1. Introduction
Louisiana is one of the most flood-prone states in the United States, and tropical cyclones (TCs) have been major drivers responsible for many floods. Over the past 40 years, dozens of TC events including Katrina (2005) and Harvey (2017), the top two costliest storms among all TC storms in the United States (
$180 and
$143.8 billion, respectively), affected this area [
1]. In 2020, eastern Louisiana experienced a series of landfalls by three TCs (i.e., Beta, Delta, and Zeta) in a two-month window, causing a total of 11 fatalities and around
$7.5 billion in damage in the United States [
2,
3,
4]. While TCs are often the major culprits for flooding, other mechanisms can also be responsible for this natural hazard, as exemplified by the catastrophic flood that occurred in 2016 around Baton Rouge and Lafayette in South Louisiana; this event caused severe economic damages and fatalities because of extreme rainfalls formed due to a stationary low-pressure system near Florida and Alabama [
5]. Precipitation is one of the main drivers that can directly affect the occurrence and magnitude of these natural disasters. Therefore, when conducting historical analysis and calibration of hydrologic and real-time prediction models for managing the risk associated with various rainfall-induced disasters, it is essential to use high-quality historical rainfall data.
There have been many attempts to develop gridded precipitation datasets covering the contiguous United States (CONUS) with consistent spatial and temporal resolutions; these efforts generally involve the integration of multiple data sources, including rain gauge, radar, satellite, and reanalysis products. The Analysis of Period of Record for Calibration (AORC) dataset is a new product released in October 2021 and represents a source of meteorological variables for calibrating the National Water Model (NWM) [
6]. The AORC precipitation is constructed using over a dozen individual rainfall datasets covering different time periods and areas with various spatial and temporal resolutions. By utilizing these datasets to complement each other (e.g., bias correction and downscaling over full coverage of the AORC domain), the AORC precipitation is available on a ~4 km grid cell at an hourly time scale covering the period from 1979 to the near present.

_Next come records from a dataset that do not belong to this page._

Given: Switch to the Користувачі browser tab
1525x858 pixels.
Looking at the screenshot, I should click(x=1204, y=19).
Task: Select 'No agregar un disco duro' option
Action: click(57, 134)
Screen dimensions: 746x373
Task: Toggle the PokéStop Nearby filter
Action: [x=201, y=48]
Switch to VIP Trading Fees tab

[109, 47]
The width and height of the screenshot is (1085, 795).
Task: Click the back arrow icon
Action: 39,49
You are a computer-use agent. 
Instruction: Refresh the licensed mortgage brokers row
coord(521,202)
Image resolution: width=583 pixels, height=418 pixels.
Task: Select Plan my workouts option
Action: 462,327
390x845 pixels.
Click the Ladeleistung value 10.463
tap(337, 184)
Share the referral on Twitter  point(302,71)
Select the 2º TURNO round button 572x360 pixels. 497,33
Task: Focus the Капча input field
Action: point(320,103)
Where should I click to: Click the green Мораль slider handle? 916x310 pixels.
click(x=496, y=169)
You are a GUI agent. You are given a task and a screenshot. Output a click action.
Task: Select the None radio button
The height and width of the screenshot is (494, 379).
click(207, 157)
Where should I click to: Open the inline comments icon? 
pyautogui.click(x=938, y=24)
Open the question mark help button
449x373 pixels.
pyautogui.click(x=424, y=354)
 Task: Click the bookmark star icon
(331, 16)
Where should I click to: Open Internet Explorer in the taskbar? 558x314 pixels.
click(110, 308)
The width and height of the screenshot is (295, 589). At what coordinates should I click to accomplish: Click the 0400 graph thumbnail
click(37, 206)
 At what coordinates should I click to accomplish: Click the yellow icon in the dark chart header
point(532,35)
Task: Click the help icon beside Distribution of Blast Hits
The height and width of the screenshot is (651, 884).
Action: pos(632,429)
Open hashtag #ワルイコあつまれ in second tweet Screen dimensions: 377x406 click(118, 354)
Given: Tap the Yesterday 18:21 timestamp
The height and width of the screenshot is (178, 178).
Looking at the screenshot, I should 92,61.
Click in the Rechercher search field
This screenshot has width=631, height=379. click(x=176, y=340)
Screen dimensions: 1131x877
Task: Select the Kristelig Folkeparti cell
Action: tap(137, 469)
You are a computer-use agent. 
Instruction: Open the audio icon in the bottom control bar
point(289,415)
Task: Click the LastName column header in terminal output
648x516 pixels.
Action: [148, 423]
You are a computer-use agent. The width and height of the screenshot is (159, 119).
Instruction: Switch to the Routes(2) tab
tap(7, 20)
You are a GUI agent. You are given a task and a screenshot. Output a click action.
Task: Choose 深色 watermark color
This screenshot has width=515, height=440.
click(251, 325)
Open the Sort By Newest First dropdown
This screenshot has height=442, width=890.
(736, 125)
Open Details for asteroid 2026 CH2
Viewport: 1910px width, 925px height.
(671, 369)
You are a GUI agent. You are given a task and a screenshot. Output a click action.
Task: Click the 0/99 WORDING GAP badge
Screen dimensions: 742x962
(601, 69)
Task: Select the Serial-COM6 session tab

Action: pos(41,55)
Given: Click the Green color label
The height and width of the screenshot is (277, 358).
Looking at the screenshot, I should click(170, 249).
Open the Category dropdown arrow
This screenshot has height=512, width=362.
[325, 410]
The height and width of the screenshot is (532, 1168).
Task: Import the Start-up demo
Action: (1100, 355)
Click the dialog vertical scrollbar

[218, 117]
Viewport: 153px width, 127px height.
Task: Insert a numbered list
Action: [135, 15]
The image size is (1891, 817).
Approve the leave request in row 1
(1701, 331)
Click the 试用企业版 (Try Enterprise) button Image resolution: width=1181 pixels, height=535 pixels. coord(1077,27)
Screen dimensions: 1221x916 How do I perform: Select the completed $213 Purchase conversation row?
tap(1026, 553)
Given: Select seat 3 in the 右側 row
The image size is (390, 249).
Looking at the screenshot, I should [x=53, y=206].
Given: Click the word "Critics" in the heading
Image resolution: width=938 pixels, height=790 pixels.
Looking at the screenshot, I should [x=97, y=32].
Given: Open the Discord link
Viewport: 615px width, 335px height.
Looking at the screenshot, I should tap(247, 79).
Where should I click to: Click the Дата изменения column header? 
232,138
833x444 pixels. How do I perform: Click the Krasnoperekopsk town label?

A limited number of studies have utilized the AORC dataset in the field of hydrology [
7,
8]. Lahmers et al. (2021) [
7] used AORC atmospheric datasets including precipitation, temperature, humidity, wind speed, surface pressure, and incoming short- and long-wave radiation, to calibrate the NOAA NWM (version 2.1) to 56 independent basins across the western CONUS. Hong et al. (2022) [
8] evaluated four gridded precipitation datasets including the AORC for the North American Great Lakes basin by comparing the products with observations for the past decade. They illustrated that the AORC precipitation performs well over daily and monthly temporal scales, and it captures the seasonal variations of the ratio between overland and overlake precipitations. Their results suggest that the AORC could be an appropriate forcing input to hydrological models for the entire Great Lakes watershed.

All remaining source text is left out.